No one had spoken to him for days. Until now.
“This ain’t none yo’s. Keep walk’n.”
Skinny Dan Dunn did as he was told–or so he led the big man to believe.
The bar scene on Gavin Road is every preacher’s warning: be not among winebibbers; among riotous eaters of flesh. And that’s exactly what caught Dan’s eye. A female, on the ground, surrounded by a hungry pack of wolves.
First thought: call 911.
On a good day in America, the average response time for a squad car is ten minutes. On a bad day in America, when violent civil rights movements are running wild in the streets and socialist Democrats are threatening to defund the police in exchange for votes they can’t possibly win without pandering, caving, or cheating, and the men and women in blue are resigning in exhaustion and fear for their own lives, this poor woman’s chances aren’t good.
Second thought: in the “A” street alley of all places. A is for apple, J is for Jack . . .
Third thought: I’m singing a cereal commercial.
Dan assesses that he’s almost drunk. A pending handicap, admittedly, that is suddenly straight-armed by pure adrenalin. A sweet-smelling strength banishing wobbly fear.
Fourth thought: Do something.
Dan looks at his watch. Gavin Road is forty minutes past last call.
He looks up and down the street. Five miles of dim lights, locked doors, and caged windows. Shadows are moving in the shadows (the three R’s: rats, robbers, and rapists).
Not a single pair of headlights. No blue lights.

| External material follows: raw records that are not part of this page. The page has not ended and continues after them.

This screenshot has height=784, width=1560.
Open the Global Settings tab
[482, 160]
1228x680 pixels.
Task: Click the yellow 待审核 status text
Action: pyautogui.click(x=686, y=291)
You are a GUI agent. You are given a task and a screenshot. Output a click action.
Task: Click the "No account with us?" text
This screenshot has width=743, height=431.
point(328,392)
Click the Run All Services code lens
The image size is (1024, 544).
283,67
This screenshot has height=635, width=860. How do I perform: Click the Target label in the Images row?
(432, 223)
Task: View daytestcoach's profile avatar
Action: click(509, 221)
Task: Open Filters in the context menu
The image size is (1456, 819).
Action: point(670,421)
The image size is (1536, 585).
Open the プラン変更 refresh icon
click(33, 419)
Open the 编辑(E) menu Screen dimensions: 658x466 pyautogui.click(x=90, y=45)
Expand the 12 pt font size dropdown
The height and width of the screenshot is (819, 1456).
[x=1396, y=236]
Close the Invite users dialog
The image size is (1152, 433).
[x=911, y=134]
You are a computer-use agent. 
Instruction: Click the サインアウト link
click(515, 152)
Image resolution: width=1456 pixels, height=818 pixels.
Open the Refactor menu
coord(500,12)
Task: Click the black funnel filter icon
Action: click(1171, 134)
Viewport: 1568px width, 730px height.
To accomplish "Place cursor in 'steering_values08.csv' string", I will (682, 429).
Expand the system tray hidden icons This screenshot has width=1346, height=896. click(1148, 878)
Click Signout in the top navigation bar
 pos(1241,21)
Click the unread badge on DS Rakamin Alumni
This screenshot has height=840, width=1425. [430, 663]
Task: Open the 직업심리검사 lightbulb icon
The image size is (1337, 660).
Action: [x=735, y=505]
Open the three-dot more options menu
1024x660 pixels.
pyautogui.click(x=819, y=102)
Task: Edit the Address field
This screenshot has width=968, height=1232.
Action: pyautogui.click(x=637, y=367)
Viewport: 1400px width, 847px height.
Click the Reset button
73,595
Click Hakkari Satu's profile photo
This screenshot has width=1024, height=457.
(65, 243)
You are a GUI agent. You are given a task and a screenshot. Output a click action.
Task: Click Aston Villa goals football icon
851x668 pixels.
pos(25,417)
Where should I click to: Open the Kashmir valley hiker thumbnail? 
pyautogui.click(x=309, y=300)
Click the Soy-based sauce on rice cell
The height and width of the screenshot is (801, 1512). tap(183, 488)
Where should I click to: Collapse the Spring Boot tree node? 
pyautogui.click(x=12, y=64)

A dog is barking far away. A lady is crying only a few feet behind his back. One man is telling another to hurry. Blood is rushing and roaring through Dan’s ears like ocean surf.
There’s a bag on his shoulder. Dan wishes he owned a gun. Inside the bag is only a worn out copy of Walt Whitman, a smooth glass bottle of brandy, and two manila folders stuffed fat and rubber banded with penciled words awaiting the Neverland of publication.
Adult bodies rustle and thump around the corner. One future is being changed forever. Or taken.
Dan lays his burden down. The manuscripts inside the bag have cost him the love of his life but at least tonight she’s locked safe and sound inside of a brick house with a boring fellow who’s remarkably good looking and only good at numbers. These are Dan’s lucid thoughts as he performs a blind sweep for the brandy and removes it.
The minimalist poet tips the bottle straight up, gulps as if every drop might be his last before entering the filthy concrete laundry chute of purgatory. Liquid bravery warms his resolve.
Dan breaks the neck and is pleased with the outcome: lethal jagged edges.
Quoting Whitman in his slurring mind (“I discover myself on the verge of a usual mistake”), he enters a very dark place.
Shaking almost uncontrollably, he screams with a “barbaric yawp over the rooftops of the world,” and launches himself into the only entrance and exit of “A” street, surprising and slicing the face of the first big man, shoving past the second, and stabbing the unbuckled third just as he’s lifting the woman’s Christmas candy skirt.
Whose name is Christy.
Dan does the only thing he can do and becomes a human shield. He wraps around Christy, guarding every precious part of her body as if she were a child. The blows meant for her fall upon him. A Messianic type of salvation.
“Stop it!” he screams at the attackers, “Stop it! Please don’t!”
Uniformed officers arrive in fifteen minutes. Close enough to the average time.
Christy, on the rebound, had earned a number of free cocktails with her skilled flirtations and didn’t know that the last drink (a Manhattan) was laced with Rohypnol. A half hour later, her legs became as bent and rubbery as her mind and she fell on the run. Easy prey for the taking.
Stupid girl. Lucky girl.
Two days after the frightening incident, Daniel Overley Dunn was finally published. Not as a talented poet (his best thoughts having been scattered and soaked on the rainy city sidewalk) but as a drunken Samaritan in the local obituary. In less than fifty words.